Start of WORKING DATA
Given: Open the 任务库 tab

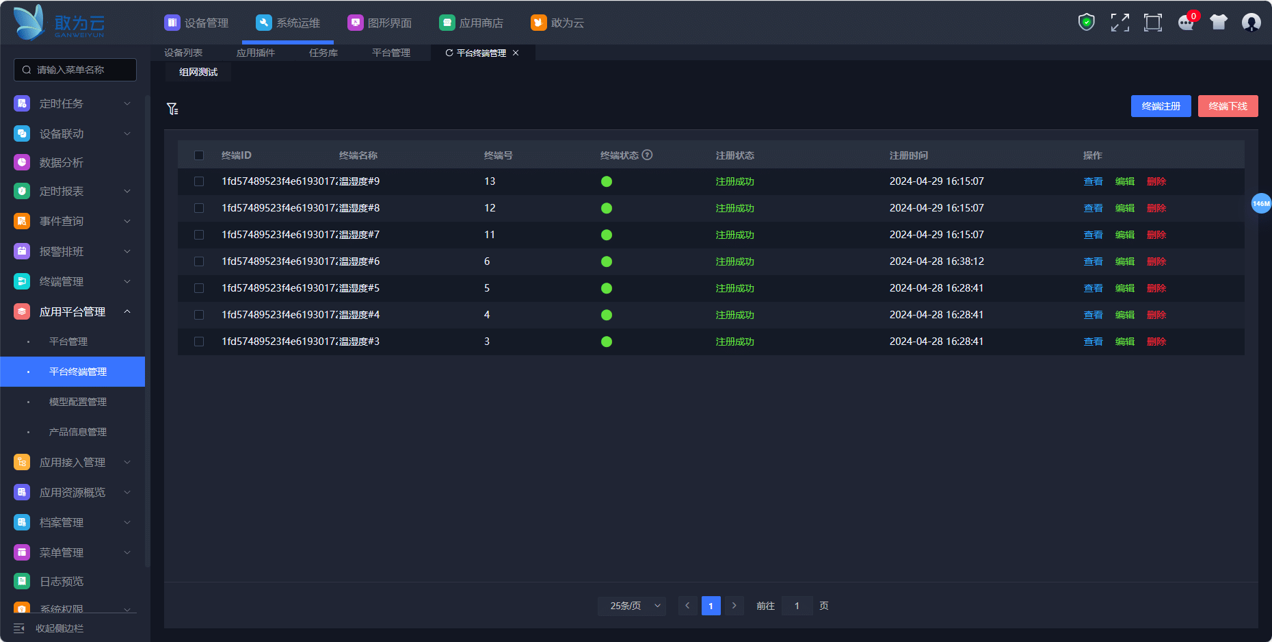Looking at the screenshot, I should [323, 53].
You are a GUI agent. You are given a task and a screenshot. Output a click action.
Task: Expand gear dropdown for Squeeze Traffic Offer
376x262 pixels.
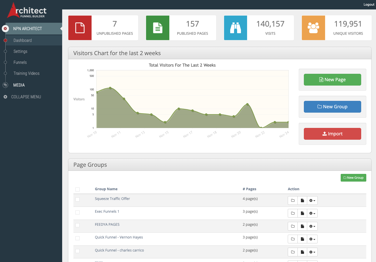pos(312,200)
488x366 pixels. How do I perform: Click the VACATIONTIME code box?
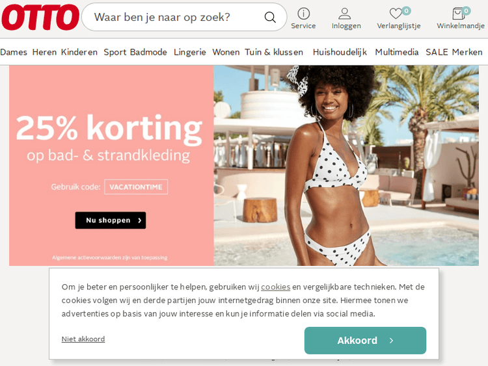(136, 187)
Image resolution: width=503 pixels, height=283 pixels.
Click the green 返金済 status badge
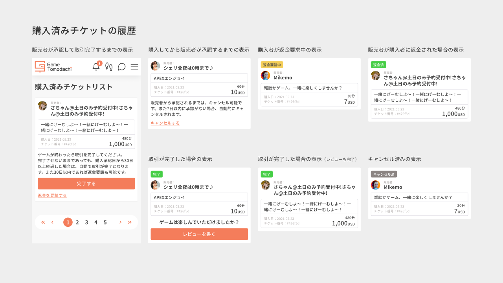coord(379,65)

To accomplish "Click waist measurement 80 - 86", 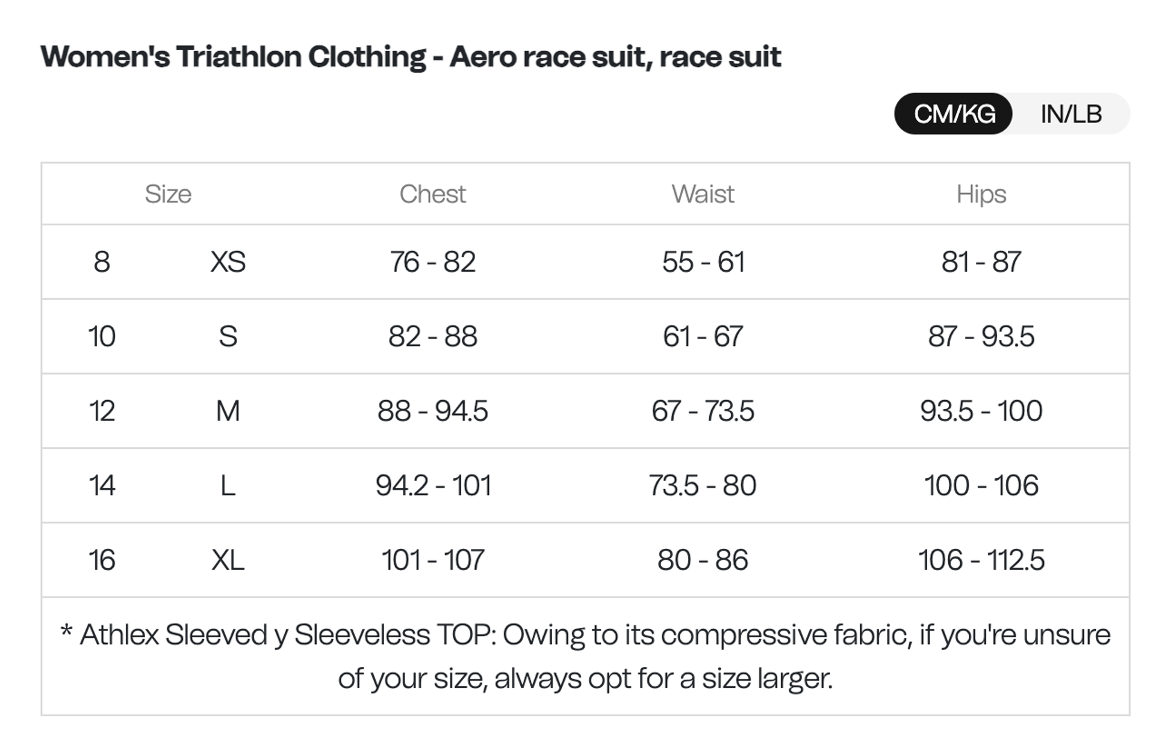I will tap(703, 560).
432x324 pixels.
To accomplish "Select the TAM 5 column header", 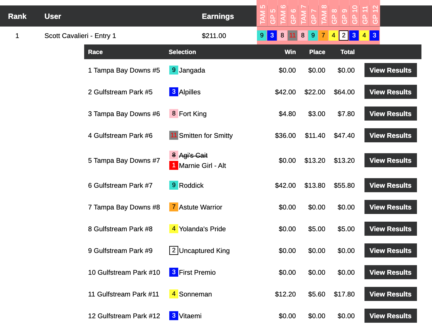I will 262,14.
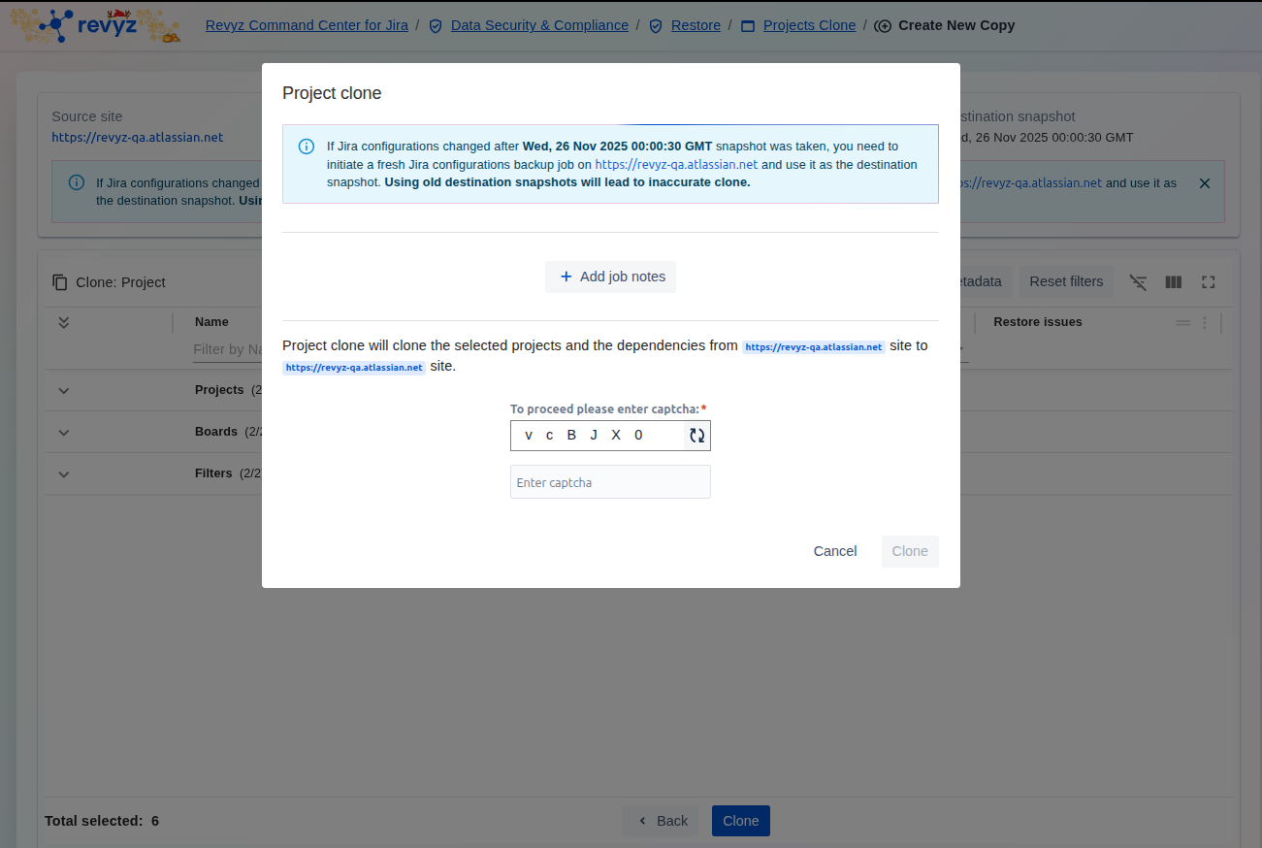Navigate to Restore breadcrumb
The height and width of the screenshot is (848, 1262).
click(696, 25)
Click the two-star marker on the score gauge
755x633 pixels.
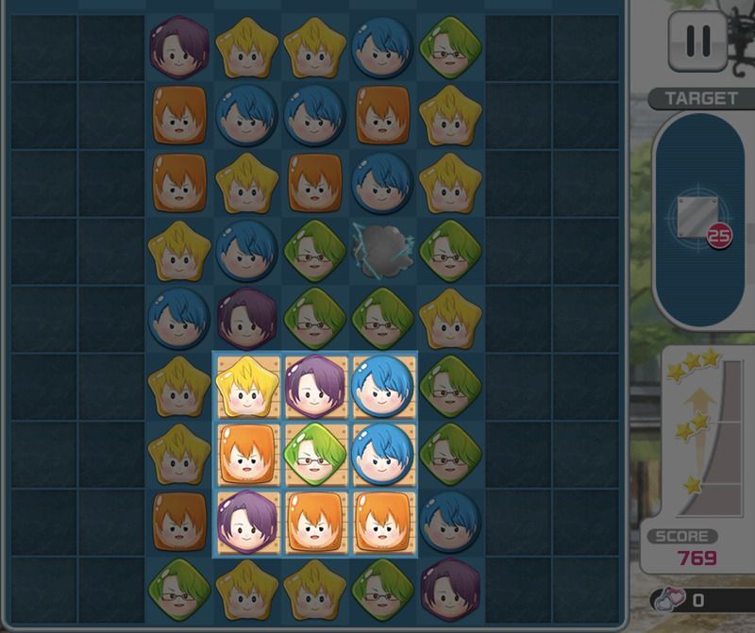[x=693, y=426]
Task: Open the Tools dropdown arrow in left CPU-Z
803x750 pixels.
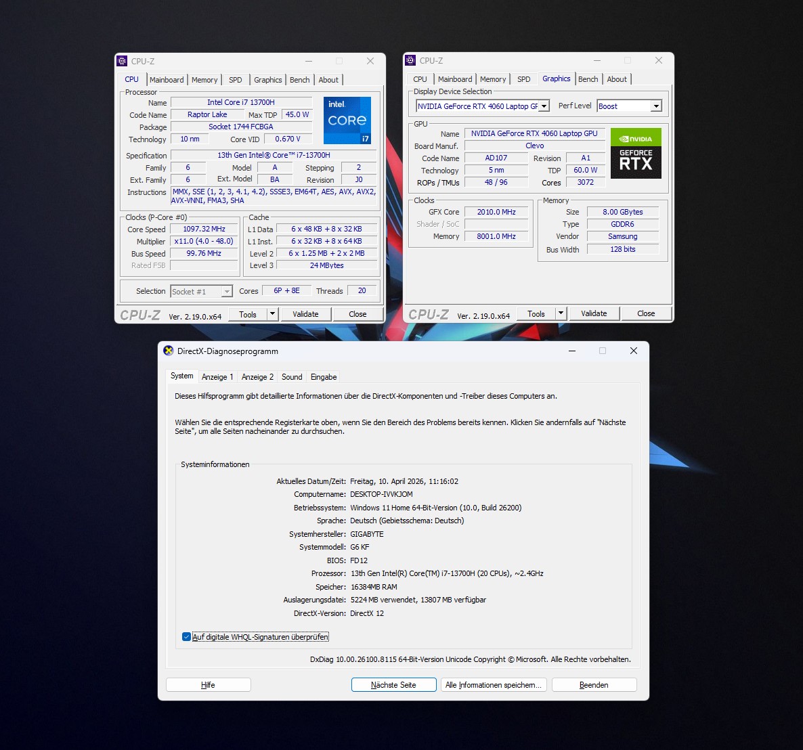Action: click(x=272, y=314)

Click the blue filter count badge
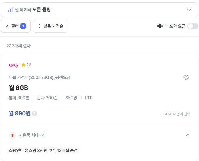[x=23, y=26]
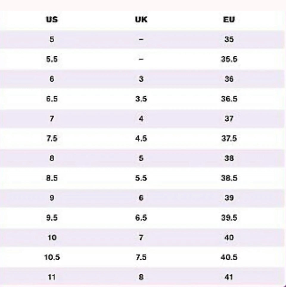Viewport: 286px width, 287px height.
Task: Select US size 5 cell
Action: click(x=52, y=39)
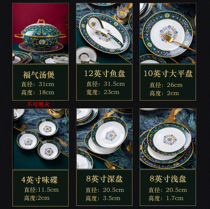Screen dimensions: 210x209
Task: Click the sauce dish 直径:11.5cm line
Action: 41,190
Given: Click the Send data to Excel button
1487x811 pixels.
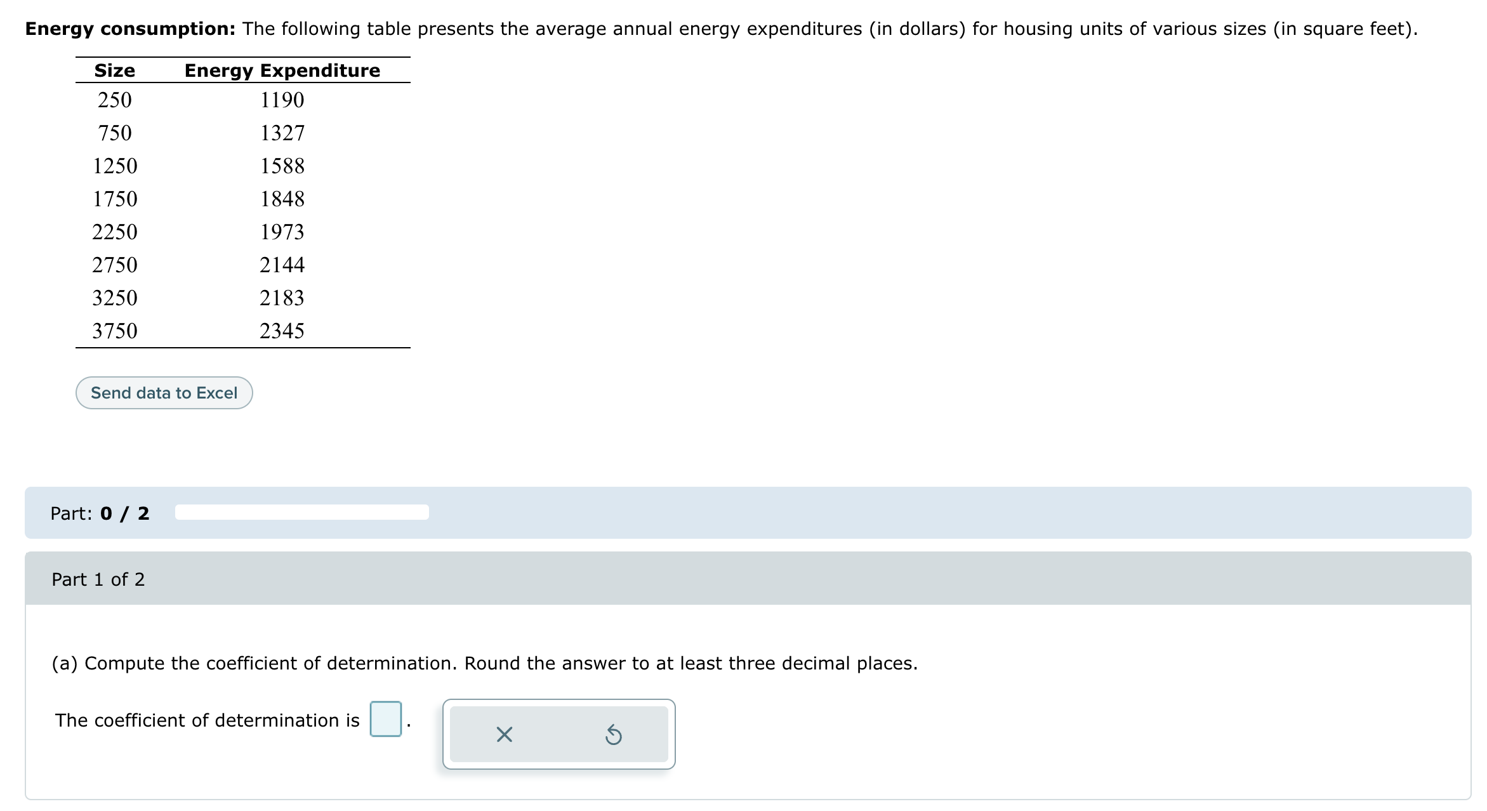Looking at the screenshot, I should [x=164, y=392].
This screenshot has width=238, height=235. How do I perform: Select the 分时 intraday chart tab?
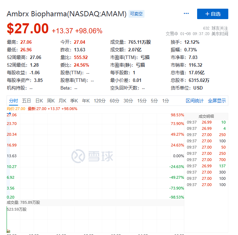14,101
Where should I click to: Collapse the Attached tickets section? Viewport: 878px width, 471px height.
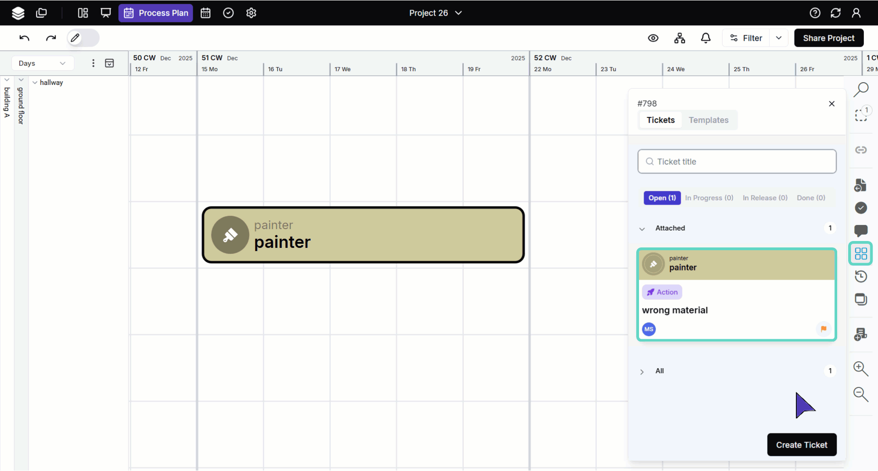pos(642,229)
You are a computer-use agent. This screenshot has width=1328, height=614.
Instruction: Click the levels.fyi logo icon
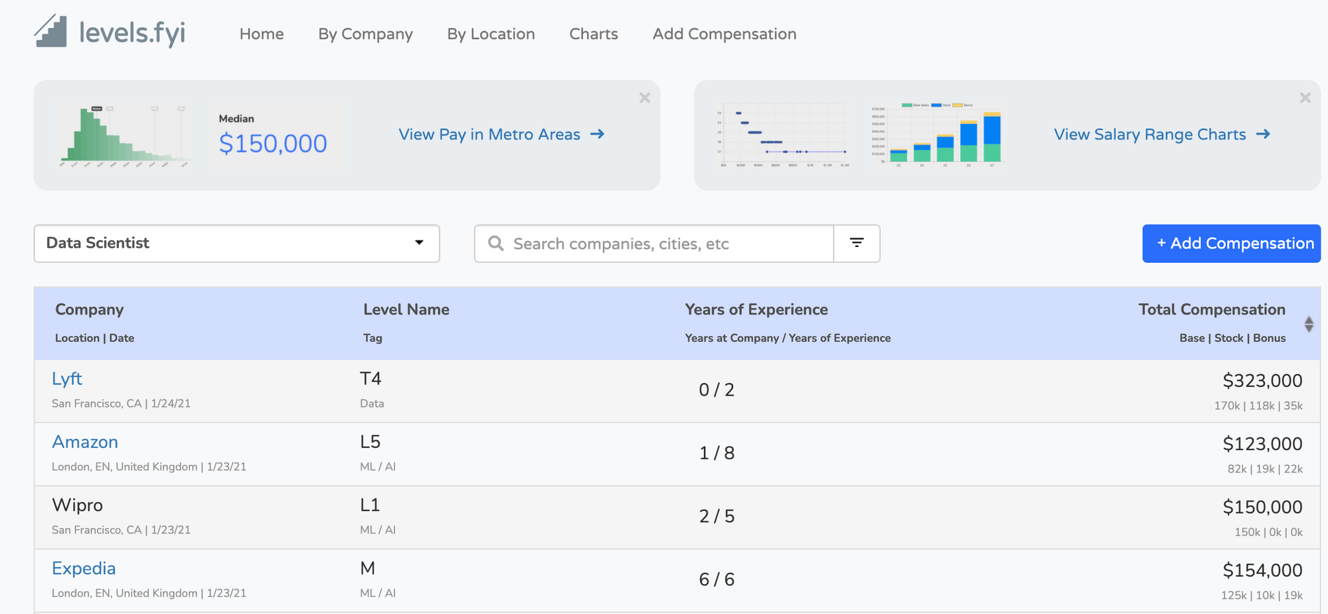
End of WORKING DATA
▶ _PROMPT_: Please copy out word for word the records from their start through the line holding "coord(379,65)", inclusive, and leave the pictures out of your copy.

▶ _EXERCISE RESULT_:
Given: Open the 任务库 tab

Looking at the screenshot, I should [323, 53].
You are a GUI agent. You are given a task and a screenshot. Output a click action.
Task: Expand gear dropdown for Squeeze Traffic Offer
376x262 pixels.
pos(312,200)
488x366 pixels. How do I perform: Click the VACATIONTIME code box?
(136, 187)
Image resolution: width=503 pixels, height=283 pixels.
Click the green 返金済 status badge
coord(379,65)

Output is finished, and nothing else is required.